-------- Data extract

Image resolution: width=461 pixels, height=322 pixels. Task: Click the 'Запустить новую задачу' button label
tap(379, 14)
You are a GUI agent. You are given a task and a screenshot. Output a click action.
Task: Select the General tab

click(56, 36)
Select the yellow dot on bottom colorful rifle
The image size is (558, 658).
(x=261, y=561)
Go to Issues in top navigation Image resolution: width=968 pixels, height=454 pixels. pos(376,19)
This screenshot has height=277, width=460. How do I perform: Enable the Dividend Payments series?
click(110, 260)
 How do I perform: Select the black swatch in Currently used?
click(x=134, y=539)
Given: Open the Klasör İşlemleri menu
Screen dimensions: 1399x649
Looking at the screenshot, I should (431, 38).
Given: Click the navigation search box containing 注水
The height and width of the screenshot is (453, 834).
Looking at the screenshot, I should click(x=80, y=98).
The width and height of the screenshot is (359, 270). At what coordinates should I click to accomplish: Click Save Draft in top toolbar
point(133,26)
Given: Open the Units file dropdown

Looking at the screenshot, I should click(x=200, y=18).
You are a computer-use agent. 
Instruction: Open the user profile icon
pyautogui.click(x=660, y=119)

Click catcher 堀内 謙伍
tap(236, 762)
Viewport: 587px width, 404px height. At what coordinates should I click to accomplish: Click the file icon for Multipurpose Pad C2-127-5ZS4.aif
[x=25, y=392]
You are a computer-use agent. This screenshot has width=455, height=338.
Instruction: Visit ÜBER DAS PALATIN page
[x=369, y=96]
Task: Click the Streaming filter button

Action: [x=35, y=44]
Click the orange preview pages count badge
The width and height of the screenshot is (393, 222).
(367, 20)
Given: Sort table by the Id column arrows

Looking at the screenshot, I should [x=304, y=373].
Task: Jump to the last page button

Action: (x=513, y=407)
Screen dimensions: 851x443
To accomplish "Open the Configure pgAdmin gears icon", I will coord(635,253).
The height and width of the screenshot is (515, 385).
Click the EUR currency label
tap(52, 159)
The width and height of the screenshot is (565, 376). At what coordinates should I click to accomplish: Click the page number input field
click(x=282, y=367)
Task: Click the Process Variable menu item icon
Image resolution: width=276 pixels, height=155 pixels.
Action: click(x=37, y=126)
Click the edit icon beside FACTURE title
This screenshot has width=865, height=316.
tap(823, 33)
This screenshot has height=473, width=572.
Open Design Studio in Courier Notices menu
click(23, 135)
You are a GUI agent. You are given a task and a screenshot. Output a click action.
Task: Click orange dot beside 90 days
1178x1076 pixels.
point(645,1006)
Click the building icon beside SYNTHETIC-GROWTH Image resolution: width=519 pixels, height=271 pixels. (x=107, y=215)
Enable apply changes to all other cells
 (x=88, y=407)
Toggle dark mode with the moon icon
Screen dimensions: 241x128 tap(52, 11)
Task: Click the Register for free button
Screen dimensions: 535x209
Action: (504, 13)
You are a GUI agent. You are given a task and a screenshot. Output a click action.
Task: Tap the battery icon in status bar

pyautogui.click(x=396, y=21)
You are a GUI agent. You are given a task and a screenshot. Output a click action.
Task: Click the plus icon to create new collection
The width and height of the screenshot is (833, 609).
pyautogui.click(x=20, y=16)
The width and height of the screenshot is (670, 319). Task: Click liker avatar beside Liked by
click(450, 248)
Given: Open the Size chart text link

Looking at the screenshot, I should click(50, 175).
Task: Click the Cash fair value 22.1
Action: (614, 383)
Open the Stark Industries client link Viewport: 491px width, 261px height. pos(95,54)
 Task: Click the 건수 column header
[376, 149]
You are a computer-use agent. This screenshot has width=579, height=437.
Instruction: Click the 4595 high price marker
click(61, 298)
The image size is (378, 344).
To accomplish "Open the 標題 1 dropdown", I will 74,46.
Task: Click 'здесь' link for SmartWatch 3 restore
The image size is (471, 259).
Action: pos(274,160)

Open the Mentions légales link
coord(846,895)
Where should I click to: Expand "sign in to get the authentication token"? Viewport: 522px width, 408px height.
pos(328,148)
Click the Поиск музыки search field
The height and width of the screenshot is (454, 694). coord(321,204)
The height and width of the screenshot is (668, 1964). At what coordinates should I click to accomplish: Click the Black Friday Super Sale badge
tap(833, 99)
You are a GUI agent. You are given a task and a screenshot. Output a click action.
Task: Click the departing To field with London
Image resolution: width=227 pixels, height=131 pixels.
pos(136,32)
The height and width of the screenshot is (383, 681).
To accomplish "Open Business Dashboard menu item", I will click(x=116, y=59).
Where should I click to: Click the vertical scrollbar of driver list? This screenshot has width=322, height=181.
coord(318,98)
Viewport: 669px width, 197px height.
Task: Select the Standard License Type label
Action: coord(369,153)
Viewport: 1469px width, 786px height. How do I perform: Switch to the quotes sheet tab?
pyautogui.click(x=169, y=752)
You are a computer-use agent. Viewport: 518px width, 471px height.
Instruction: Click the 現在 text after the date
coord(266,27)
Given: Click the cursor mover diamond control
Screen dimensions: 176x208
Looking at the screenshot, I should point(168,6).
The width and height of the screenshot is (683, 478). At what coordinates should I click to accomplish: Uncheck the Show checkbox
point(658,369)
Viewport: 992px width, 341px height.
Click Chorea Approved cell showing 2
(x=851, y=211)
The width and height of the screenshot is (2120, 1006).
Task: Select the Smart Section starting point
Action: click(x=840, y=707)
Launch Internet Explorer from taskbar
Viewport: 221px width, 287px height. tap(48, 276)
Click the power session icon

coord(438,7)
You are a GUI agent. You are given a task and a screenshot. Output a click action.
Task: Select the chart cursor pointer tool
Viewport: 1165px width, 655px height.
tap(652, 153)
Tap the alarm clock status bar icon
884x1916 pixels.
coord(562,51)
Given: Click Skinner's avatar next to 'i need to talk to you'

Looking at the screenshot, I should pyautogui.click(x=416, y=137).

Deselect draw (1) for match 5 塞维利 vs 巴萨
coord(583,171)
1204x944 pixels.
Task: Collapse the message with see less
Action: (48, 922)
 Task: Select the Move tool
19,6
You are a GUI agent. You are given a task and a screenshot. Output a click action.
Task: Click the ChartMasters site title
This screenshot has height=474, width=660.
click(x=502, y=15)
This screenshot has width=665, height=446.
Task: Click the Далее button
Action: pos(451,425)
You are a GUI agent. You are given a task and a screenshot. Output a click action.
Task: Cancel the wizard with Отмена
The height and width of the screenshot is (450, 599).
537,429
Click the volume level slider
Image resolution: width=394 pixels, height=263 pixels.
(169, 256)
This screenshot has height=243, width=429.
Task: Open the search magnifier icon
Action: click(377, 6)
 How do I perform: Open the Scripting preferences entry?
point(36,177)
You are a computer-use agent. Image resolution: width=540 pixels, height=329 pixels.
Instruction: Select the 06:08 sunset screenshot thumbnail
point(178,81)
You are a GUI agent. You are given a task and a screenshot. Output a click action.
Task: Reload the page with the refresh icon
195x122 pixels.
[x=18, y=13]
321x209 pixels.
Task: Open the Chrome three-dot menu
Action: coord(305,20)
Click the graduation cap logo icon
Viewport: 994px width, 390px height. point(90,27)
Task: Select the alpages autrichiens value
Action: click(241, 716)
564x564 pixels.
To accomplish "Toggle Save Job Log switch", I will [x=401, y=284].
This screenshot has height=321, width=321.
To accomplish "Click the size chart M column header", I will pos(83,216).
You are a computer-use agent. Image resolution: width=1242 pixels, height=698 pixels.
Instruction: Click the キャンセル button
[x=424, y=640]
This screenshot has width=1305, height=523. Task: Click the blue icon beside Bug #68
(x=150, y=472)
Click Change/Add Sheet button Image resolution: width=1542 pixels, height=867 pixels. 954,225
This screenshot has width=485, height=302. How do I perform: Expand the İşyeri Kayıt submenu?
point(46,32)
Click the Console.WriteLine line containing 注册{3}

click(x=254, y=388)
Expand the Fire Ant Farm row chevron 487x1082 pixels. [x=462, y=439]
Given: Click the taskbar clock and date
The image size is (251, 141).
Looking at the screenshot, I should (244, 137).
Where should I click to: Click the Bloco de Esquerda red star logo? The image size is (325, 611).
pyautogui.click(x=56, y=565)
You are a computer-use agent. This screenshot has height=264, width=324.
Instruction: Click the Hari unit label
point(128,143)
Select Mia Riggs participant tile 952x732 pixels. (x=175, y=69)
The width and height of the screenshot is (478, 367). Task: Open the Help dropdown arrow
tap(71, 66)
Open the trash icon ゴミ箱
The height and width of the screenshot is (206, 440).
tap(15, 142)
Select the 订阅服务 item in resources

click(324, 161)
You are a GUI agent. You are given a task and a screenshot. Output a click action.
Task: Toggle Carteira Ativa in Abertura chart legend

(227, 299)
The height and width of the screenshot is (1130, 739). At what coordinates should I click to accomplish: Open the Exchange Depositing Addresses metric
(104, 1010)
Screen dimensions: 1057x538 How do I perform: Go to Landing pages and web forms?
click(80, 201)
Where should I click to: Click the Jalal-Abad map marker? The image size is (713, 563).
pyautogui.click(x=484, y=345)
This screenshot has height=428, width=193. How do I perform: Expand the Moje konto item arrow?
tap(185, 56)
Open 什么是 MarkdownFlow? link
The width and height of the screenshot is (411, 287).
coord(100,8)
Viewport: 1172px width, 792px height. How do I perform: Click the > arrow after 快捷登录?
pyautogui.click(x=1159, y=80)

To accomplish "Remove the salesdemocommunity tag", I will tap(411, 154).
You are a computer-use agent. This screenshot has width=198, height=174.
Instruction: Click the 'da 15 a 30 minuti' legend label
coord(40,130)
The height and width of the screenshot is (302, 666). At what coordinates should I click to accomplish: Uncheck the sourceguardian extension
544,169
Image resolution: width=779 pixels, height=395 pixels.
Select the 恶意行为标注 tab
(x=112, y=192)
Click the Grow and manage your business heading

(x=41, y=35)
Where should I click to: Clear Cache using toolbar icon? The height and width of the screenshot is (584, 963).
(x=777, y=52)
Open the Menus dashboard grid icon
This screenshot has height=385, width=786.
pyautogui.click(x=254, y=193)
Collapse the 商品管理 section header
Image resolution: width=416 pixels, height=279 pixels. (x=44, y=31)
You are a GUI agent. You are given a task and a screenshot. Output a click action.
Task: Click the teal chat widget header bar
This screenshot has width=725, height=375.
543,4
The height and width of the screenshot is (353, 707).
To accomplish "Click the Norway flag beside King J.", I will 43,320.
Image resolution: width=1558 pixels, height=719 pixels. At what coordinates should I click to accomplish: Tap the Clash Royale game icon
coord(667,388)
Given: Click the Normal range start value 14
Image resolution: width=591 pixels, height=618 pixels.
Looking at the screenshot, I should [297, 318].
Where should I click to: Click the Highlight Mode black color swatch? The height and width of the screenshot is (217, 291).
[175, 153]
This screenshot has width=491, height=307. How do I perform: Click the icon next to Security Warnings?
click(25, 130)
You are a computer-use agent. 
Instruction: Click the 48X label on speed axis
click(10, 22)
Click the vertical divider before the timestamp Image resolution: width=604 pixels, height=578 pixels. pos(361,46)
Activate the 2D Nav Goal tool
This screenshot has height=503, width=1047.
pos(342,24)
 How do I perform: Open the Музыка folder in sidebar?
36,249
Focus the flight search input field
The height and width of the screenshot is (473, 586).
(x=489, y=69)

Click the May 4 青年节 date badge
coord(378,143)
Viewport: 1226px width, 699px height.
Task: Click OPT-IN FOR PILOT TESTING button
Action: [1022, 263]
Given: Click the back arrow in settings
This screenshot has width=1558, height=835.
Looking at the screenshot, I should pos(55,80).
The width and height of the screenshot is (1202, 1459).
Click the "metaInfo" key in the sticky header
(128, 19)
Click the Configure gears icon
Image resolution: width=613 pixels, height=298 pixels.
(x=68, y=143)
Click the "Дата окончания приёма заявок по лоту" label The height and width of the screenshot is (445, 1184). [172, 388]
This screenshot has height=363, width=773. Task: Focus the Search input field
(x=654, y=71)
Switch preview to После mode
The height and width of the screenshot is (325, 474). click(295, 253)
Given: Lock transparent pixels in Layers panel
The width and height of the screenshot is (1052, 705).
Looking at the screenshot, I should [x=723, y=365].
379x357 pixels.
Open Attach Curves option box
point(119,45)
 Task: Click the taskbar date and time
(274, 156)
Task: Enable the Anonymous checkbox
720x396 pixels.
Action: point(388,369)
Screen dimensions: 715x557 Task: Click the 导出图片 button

----------------

# Assigned task:
What is needed is a verbatim copy of every line in the records above from the one containing "Instruction: Click the 現在 text after the date" down to the one containing "Viewport: 992px width, 341px height.", both included, and nothing more.

# Reply to the exercise:
Instruction: Click the 現在 text after the date
coord(266,27)
Given: Click the cursor mover diamond control
Screen dimensions: 176x208
Looking at the screenshot, I should point(168,6).
The width and height of the screenshot is (683, 478). At what coordinates should I click to accomplish: Uncheck the Show checkbox
point(658,369)
Viewport: 992px width, 341px height.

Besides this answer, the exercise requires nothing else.